Hong Kong should take a stand against inhumane slaughter of seals in Canada
I refer to the letter by Jean-Francois Tremblay ('In defence of seal hunts in Canada', March 14).
Your correspondent is correct about only one thing, the harp seals are not endangered at this point in time. However, this issue is not about conservation - it's about cruelty.
The seals are not killed humanely to feed a family. They are bludgeoned to death, often ineffectively, stripped of their skin and their carcasses left to rot on the ice floes.
When people make the comparison with farm animals, it is prudent to remind them that if we were to bludgeon 300,000 sheep in a field, causing many to die slowly, skin them and leave their bodies to waste, there would be a similar outcry.
Repeated studies have concluded that the field environment makes it impossible for sealers to apply humane killing techniques in an effective or consistent way.
The end product of a seal-fur trimmed coat is a luxury item and it is not a basic human right.
As for the comment of the workforce which performs the seal hunt - this seasonal work makes up less than 5 per cent of their annual pay, with most of them fishermen by trade.
In terms of fish, another argument that keeps arising is the idea that declining cod stocks are attributable to the harp seals, therefore culling is warranted.
This is incorrect according to the Canadian department of fisheries and oceans and even the Canadian government is clear that the hunt is not an attempt to bring the fish stocks back.

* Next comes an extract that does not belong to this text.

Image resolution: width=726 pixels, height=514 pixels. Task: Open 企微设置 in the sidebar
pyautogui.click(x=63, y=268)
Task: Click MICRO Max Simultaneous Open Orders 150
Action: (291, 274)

The Canadian commercial seal hunt is the largest slaughter of marine mammals on earth and, for Hong Kong, it's of no commercial significance - the economic impact of seal fur here is practically negligible.
The European Union has recognised the inhumane nature of the fur seal hunt and listened to public opinion. It banned all products of the hunt in 2009.
For the industry to survive, it is turning its attention to China and Hong Kong.
The Society for the Prevention of Cruelty to Animals believes that Hong Kong is a moral, ethical and compassionate society and should be aware of the role it plays in sustaining this unnecessary cruelty.
It is important that we make a statement to the rest of the world that we are a humane society.